→ **Directions**:
Return, character for character, the lines from the one bearing "Task: Select candidate" through the end of the material. Omit everything before that line.
===============
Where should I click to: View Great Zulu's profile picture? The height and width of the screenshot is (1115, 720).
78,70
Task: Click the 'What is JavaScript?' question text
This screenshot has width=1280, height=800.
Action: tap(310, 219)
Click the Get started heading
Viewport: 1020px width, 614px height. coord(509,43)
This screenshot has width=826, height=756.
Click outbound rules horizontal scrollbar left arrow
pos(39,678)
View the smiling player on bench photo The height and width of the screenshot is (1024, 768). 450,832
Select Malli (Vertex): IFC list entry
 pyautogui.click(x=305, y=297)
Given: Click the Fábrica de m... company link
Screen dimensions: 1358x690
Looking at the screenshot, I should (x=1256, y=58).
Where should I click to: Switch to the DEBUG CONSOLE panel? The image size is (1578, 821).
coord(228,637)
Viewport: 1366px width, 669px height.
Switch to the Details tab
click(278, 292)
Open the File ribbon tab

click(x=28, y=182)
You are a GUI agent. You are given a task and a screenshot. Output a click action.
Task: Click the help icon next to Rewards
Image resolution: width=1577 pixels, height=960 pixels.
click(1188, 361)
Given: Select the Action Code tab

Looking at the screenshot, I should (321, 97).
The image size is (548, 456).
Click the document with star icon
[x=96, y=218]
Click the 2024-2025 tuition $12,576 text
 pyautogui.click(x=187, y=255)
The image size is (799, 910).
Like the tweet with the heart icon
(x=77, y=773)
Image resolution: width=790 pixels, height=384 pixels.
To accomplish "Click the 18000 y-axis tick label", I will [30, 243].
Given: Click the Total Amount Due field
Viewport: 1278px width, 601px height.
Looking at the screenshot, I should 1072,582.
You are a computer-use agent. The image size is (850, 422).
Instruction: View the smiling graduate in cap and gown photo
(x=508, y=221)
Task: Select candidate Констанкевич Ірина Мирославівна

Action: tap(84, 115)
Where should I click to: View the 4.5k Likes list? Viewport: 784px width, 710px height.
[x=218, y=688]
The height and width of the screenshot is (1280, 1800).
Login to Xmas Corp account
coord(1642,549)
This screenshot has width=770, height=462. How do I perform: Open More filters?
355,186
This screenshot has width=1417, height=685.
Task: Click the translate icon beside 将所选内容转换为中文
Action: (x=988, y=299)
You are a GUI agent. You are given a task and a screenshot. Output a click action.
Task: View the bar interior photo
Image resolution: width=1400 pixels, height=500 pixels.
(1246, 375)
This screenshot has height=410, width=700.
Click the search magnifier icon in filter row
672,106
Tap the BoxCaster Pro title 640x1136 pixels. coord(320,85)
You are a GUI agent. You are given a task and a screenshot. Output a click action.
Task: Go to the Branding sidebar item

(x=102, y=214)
===============
→ **Exercise solution**:
Task: Select candidate Констанкевич Ірина Мирославівна

Action: tap(84, 115)
Where should I click to: View the 4.5k Likes list? Viewport: 784px width, 710px height.
[x=218, y=688]
The height and width of the screenshot is (1280, 1800).
Login to Xmas Corp account
coord(1642,549)
This screenshot has width=770, height=462. How do I perform: Open More filters?
355,186
This screenshot has width=1417, height=685.
Task: Click the translate icon beside 将所选内容转换为中文
Action: (x=988, y=299)
You are a GUI agent. You are given a task and a screenshot. Output a click action.
Task: View the bar interior photo
Image resolution: width=1400 pixels, height=500 pixels.
(1246, 375)
This screenshot has height=410, width=700.
Click the search magnifier icon in filter row
672,106
Tap the BoxCaster Pro title 640x1136 pixels. coord(320,85)
You are a GUI agent. You are given a task and a screenshot. Output a click action.
Task: Go to the Branding sidebar item

(x=102, y=214)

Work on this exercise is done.